Clinically Relevant Thresholds in Patient-Reported Outcomes: Do Patients' Expectations Evolve Over Long-term Follow-up? Response
Author(s):Walsh EG, Domb BG.
DOI Link: 10.1177/03635465251407254
Background
This correspondence addresses methodological considerations regarding the calculation of clinically relevant outcome thresholds—minimal clinically important difference (MCID), patient acceptable symptom state (PASS), and substantial clinical benefit (SCB)—in hip arthroscopy outcomes research, particularly their evolution over time.
Methods
The authors clarify their use of distribution-based MCID calculations in a longitudinal cohort study evaluating outcomes at 2-, 5-, and 10-year follow-up. They discuss methodological alternatives, including anchor-based and change-distribution approaches, and the associated statistical requirements for validity (e.g., ROC AUC performance).
Key Findings
Anchor-based MCID calculation was not utilized due to inadequate ROC curve performance (AUC < 0.7), limiting reliability of this method in the study cohort.
A distribution-based method (½ standard deviation of baseline scores, per Norman et al.) was used, consistent with common practice in the literature.
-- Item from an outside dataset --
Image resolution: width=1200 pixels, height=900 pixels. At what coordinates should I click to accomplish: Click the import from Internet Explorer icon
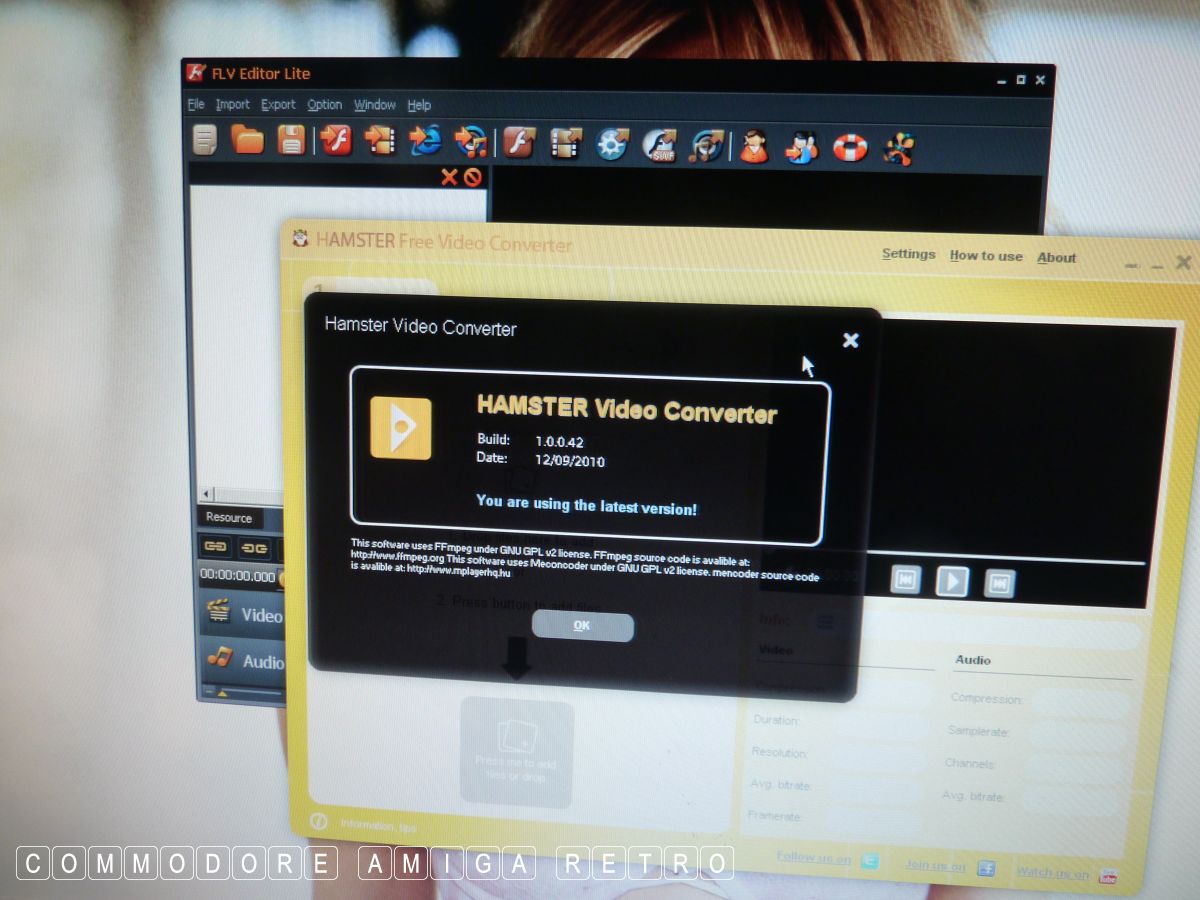pos(424,141)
The authors acknowledge that different MCID methodologies (baseline distribution vs change distribution vs anchor-based) can yield variable threshold values.
They note that ~78% of prior studies in a referenced systematic review utilized a similar distribution-based approach.
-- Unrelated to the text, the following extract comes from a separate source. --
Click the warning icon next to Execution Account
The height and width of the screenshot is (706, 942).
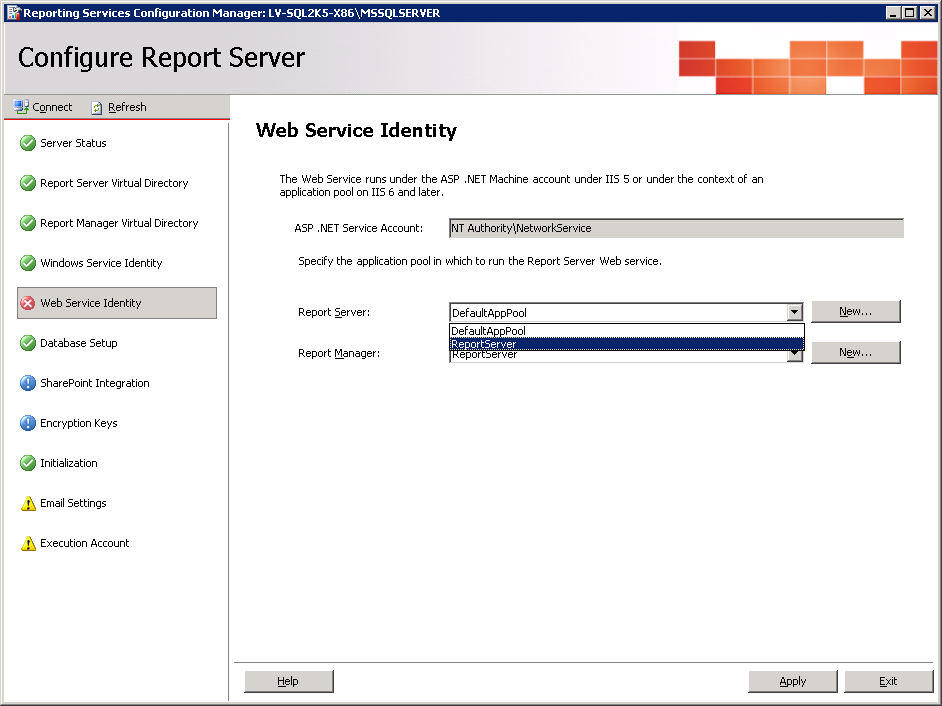[28, 543]
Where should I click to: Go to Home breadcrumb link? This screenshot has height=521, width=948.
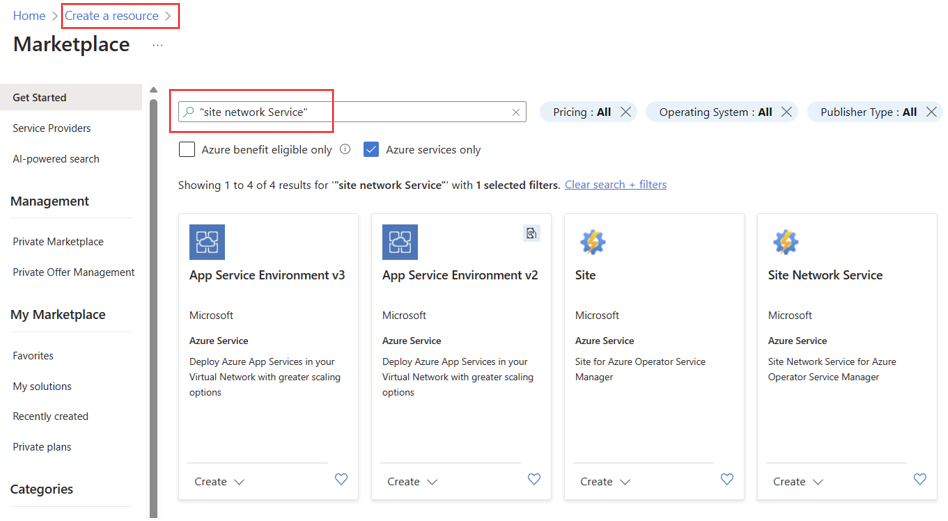tap(29, 16)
The change-from-baseline distribution method may better capture temporal changes and time-dependent effects, but was not applied due to methodological familiarity and standard practice at the time of analysis.
Conclusion
The authors acknowledge limitations in MCID methodology selection and support further investigation comparing distribution-based and anchor-based approaches to better standardize clinically relevant threshold calculations in hip preservation research.
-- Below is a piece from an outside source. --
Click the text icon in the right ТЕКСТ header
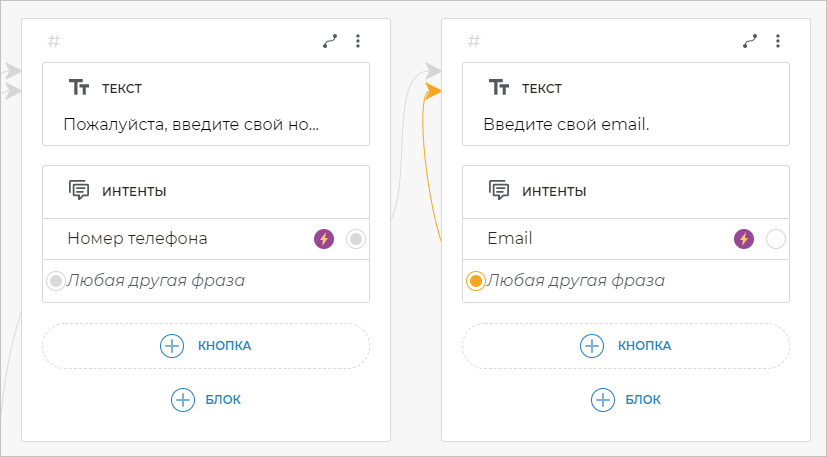Image resolution: width=827 pixels, height=457 pixels. [x=499, y=88]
What Does This Mean for Providers?
Clinically relevant thresholds such as MCID are highly method-dependent and may vary substantially depending on statistical approach. Providers interpreting outcomes literature should recognize that MCID, PASS, and SCB values are not universal constants and may differ based on calculation method and patient population. Standardization of methodology remains an important area for future research to improve comparability across studies.